Element and text position data
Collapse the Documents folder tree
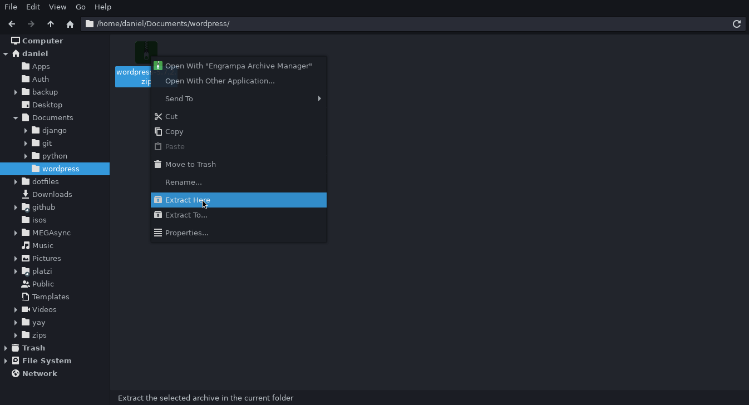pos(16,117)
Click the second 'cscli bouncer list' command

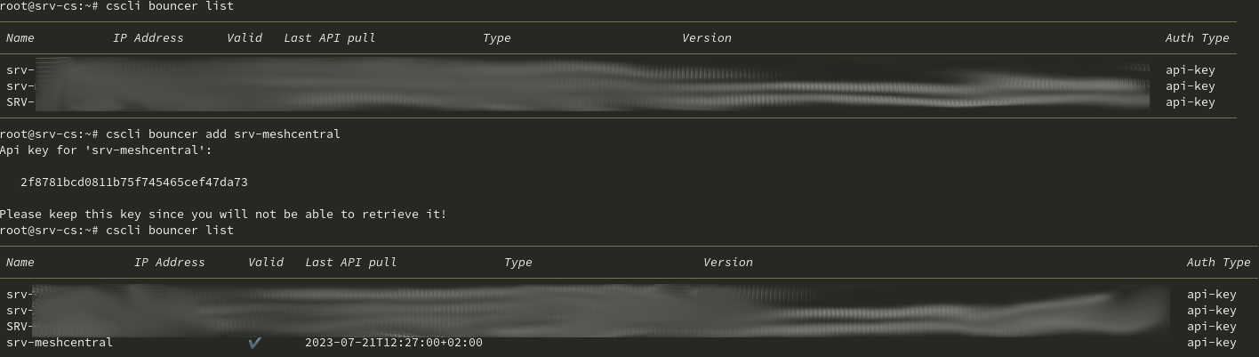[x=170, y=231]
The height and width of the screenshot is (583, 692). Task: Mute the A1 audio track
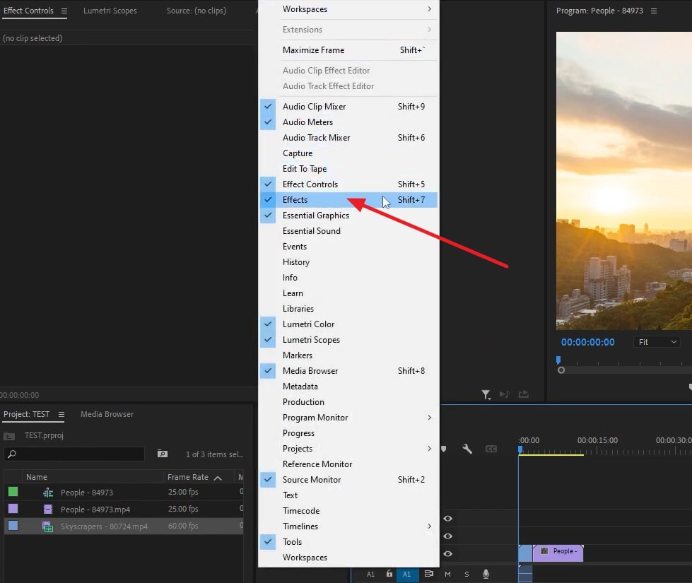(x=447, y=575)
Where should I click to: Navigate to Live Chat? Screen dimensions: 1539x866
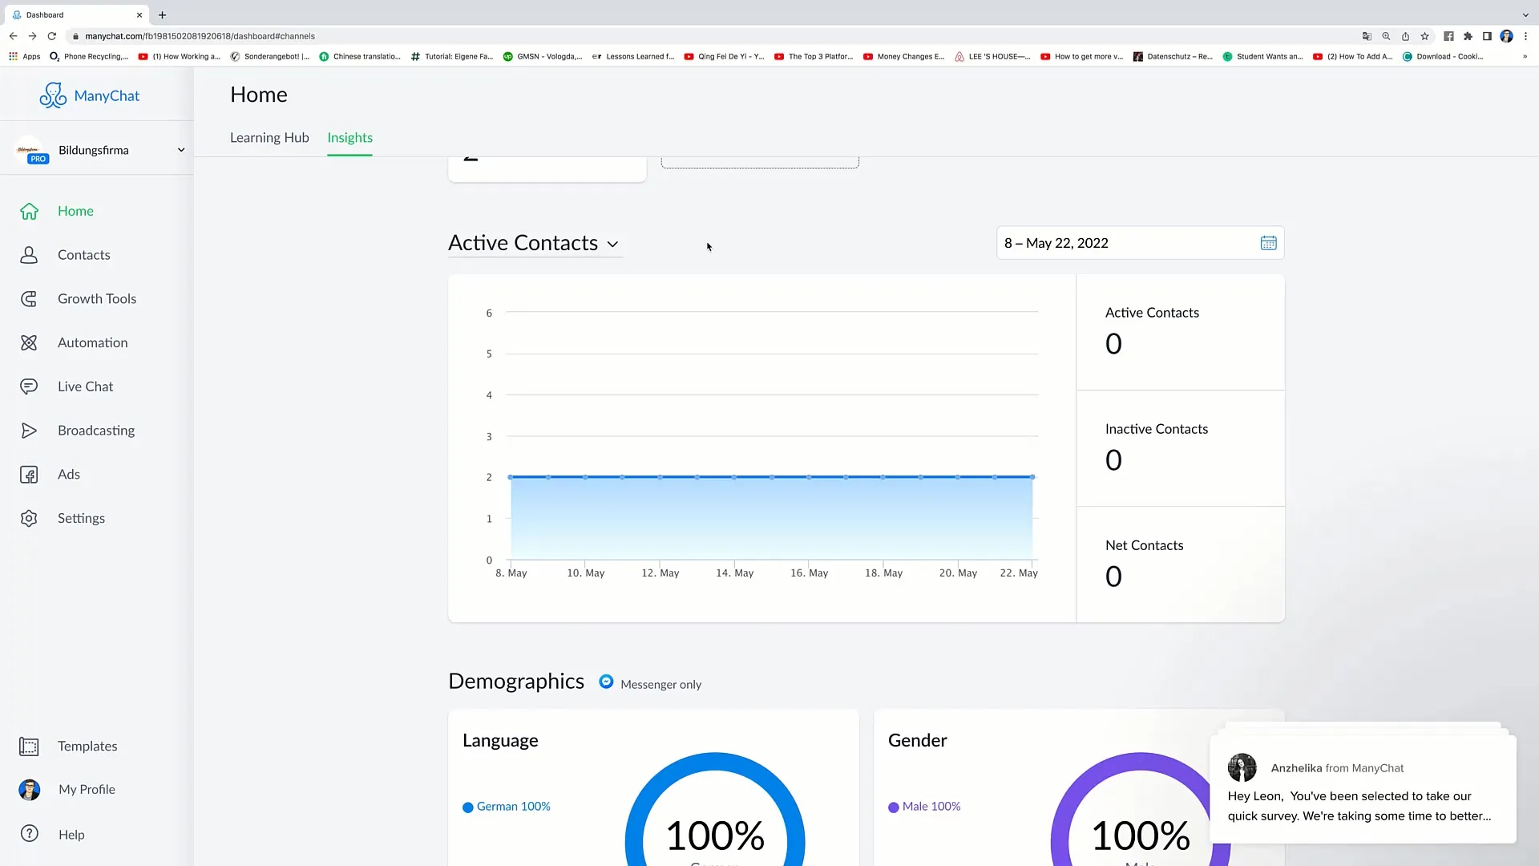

> What this task involves
Find every line in the records above that contains the string "list", paying attention to case, and copy each of those lines.

> Finished answer
Click the second 'cscli bouncer list' command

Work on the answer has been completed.